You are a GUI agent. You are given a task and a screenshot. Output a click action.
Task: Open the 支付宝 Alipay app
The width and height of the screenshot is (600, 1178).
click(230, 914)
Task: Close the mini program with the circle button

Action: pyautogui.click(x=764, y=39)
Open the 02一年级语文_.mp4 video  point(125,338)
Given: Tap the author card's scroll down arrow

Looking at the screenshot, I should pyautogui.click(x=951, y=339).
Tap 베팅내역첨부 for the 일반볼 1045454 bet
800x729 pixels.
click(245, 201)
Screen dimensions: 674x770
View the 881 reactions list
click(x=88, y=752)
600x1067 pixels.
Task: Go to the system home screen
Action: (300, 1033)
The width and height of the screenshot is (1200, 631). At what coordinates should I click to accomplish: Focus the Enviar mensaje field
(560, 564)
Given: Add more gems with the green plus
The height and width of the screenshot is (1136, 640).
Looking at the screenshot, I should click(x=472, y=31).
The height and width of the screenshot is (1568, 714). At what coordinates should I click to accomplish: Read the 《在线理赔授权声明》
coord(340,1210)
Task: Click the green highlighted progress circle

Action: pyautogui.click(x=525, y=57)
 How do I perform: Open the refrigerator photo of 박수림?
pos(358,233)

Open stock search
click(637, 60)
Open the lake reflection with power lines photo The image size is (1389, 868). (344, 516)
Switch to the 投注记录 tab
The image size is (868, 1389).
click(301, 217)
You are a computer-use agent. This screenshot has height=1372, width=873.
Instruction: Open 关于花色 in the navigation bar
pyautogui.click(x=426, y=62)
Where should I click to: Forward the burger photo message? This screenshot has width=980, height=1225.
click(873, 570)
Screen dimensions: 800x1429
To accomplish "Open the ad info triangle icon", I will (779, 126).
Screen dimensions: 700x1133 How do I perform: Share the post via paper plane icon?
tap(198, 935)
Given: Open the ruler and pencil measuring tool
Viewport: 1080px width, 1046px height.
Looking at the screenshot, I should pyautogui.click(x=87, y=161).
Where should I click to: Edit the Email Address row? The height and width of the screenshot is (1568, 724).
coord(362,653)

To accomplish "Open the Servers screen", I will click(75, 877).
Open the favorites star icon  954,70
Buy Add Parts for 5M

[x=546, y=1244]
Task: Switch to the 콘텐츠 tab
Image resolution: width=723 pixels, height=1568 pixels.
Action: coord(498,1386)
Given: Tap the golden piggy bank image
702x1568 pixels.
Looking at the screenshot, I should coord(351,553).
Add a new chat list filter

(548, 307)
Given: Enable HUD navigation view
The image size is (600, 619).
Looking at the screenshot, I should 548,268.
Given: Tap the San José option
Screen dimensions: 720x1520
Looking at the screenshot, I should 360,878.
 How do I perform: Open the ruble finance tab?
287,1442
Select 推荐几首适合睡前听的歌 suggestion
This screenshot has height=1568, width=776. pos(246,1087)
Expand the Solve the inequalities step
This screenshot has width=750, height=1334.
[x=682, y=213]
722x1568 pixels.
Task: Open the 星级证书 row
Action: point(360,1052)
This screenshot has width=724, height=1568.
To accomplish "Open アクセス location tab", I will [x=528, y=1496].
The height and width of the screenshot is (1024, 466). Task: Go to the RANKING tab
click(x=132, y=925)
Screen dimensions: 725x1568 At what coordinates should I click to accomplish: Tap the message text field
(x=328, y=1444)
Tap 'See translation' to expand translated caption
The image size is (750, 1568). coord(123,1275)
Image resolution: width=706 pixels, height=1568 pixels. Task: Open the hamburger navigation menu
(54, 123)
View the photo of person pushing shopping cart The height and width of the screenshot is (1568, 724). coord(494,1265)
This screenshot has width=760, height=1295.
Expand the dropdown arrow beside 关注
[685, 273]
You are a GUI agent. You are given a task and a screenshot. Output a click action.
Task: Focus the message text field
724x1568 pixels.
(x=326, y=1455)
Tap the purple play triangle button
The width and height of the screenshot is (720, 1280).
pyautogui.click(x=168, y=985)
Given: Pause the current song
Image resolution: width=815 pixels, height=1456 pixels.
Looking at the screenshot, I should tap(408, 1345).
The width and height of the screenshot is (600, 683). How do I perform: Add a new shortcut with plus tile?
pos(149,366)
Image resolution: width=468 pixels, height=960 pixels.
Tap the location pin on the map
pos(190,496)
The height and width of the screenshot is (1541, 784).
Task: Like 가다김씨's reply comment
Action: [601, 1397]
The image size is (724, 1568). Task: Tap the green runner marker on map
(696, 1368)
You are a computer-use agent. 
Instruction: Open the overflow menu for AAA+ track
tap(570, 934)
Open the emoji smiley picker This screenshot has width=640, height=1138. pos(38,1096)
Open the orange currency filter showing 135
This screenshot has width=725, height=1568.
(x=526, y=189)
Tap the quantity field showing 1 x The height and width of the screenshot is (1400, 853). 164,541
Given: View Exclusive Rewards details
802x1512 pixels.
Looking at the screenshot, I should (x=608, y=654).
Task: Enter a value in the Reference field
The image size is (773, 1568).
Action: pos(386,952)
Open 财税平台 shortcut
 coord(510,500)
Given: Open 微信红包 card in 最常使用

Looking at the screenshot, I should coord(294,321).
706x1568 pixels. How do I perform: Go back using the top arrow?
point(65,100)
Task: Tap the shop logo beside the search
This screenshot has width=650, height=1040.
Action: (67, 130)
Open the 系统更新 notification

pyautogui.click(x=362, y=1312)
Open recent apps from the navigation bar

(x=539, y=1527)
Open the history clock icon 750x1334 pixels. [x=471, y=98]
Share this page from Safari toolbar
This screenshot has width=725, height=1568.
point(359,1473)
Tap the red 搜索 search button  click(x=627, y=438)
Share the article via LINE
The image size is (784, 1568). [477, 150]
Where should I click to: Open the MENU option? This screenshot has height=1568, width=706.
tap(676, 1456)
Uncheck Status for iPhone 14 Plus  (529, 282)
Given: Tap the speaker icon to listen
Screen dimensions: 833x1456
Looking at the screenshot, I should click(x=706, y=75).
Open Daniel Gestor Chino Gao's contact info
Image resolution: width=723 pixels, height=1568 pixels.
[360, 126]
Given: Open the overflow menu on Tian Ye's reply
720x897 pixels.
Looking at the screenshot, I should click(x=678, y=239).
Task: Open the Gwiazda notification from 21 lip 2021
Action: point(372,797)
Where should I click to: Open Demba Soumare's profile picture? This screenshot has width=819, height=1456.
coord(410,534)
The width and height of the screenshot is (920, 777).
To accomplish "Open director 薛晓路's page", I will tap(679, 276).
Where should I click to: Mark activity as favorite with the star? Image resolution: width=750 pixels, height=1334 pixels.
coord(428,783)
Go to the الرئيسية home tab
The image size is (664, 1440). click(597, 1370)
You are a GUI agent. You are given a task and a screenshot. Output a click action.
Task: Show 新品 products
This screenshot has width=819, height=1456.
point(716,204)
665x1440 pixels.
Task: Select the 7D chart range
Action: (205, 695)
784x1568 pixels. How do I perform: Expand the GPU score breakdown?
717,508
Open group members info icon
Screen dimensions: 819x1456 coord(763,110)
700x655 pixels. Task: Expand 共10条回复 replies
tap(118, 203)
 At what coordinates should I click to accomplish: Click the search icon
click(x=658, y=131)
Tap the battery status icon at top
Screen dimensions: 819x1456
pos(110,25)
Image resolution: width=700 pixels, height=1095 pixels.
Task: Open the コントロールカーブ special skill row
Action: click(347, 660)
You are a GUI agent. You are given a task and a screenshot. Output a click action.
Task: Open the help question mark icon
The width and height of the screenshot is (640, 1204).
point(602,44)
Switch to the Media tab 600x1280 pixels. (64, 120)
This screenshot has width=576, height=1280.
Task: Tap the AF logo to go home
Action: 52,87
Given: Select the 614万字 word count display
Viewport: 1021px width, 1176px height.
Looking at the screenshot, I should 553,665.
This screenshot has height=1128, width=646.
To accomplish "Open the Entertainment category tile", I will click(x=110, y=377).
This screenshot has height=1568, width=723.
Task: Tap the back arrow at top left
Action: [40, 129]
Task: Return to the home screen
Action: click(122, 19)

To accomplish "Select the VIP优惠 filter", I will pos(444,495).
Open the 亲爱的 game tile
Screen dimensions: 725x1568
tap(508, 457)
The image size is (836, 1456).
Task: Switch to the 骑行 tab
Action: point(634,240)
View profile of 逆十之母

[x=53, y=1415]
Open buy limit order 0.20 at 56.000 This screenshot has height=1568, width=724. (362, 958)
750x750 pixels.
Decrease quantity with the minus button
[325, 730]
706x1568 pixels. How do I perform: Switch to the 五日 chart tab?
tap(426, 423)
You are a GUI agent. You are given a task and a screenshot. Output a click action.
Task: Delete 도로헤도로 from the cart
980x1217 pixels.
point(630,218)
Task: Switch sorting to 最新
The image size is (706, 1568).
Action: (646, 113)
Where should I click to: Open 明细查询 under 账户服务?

..............................

▶ [Your task]
Find every line in the listing above that contains the string "tile" and copy each one out in full. Case counts.

▶ [Problem solution]
The width and height of the screenshot is (600, 683). How do I perform: Add a new shortcut with plus tile?
To accomplish "Open the Entertainment category tile", I will click(x=110, y=377).
Open the 亲爱的 game tile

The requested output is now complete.